A guest post by JS:
[Edits in red]
For Jews living in the security of America, it is hard to imagine the breadth and scope of Kristalnacht ("Crystal Night") 70 years later. On November 9-10, 1938, in coordinated pogroms across the entirety of Germany-Austria 91 Jews were murdered, approximately 30,000 were sent to concentration camps, 267 synagogues were burned and 7,500 Jewish businesses were ransacked (details of the instructions given out for Kristalnacht can be found here).
I tried to put together some numbers comparing Jewish populations of Germany 1938 to America 2008. Obviously, these things don't scale perfectly, but sometimes it is a useful tool for getting a sense of the magnitude of the event. At the time of Kristalnacht, there were more than 560,000 Jews living in Germany, roughly 0.76% of the population. According to the latest large-scale study performed by the American Jewish Yearbook Population Survey in 2006 there were 6.4 million Jews in America, 2.1% of the population. A 2002 study found about 3,700 synagogues in America. In Germany, in 1930 there were about 1,400 synagogues.
If the events had occurred in America, approximately 1,040 people would have been killed, 343,000 people would have been rounded up into concentration camps, and 705 synagogues would be burned over the span of two days. And of course, this would just be the beginning.

________________________________________

Jobs:
a) Decide whether each statement agrees with the Kristalnacht post, answering yes or no and quoting the deciding words: (i) 267 synagogues were burned in the November 1938 pogroms; (ii) Germany had about 3,700 synagogues in 1930; (iii) Jews made up about 2.1% of Germany's population at the time of Kristalnacht.
b) Carry on the Kristalnacht post from its final sentence.
The lines after the Kristalnacht post come from another source.

Raw data:
________________________________________

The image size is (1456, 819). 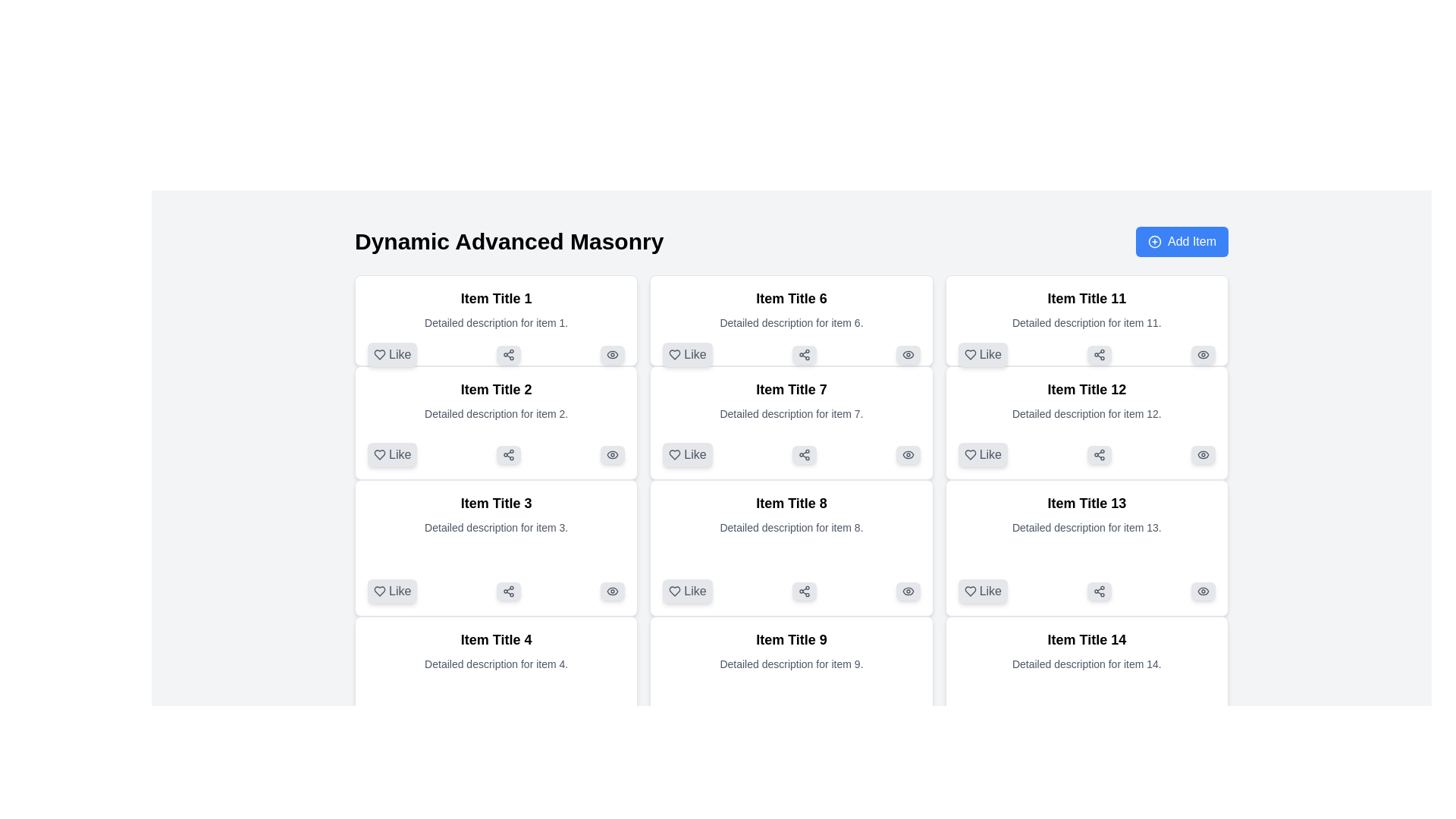 I want to click on the eye-shaped icon located within the button at the bottom right of the card titled 'Item Title 8', so click(x=908, y=590).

________________________________________

Responses:
a)
(i) Yes: "267 synagogues were burned"
(ii) No: "In Germany, in 1930 there were about 1,400 synagogues."
(iii) No: "roughly 0.76% of the population"

b)
The events of Kristalnacht were perpetrated in response to German junior diplomat, Ernst vom Rath, being shot to death by a 17 year old German Jew named Herschel Grynszpan in Paris. Grynszpan's parents had been expelled from Germany amongst 12,000 other Jews nearly a month earlier on October 18, 1938. Grynszpan was in Paris when this occurred and heard about the events from his sister and from a detailed account in a Yiddish paper. To avenge the event, Grynszpan walked to the German embassy in Paris and killed vom Rath.
It should be obvious that naming this as the cause of Kristalnacht is much like saying WWI was caused by the killing of Archduke Ferdinand. The events were a pretense and recent evidence has revealed that plans for Auschwitz existed at least as early as 3 years after Kristalnacht in 1941 which is roughly 1 year earlier than historians previously believed formal plans existed (see here; however, see here for an international expert's refutation of this new evidence).
70 years later the question becomes: now what? It is nice to have slogans such as "never forgive, never forget" but it really isn't anything more than a slogan. Forgiveness has happened long ago: the Jewish population of Germany is on the rise, Israel often calls Germany it's greatest friend in Europe, the Knesset has been addressed repeatedly by German dignitaries in German, and the list goes on. Forgetting happens every day as we lose more and more witnesses to the events of the Holocaust and every day that we hear about neo-Nazism on the rise, anti-Semitic attacks on our brethren and our institutions and with the threat of terrorism in Israel and threats from Israel's Arab neighbors.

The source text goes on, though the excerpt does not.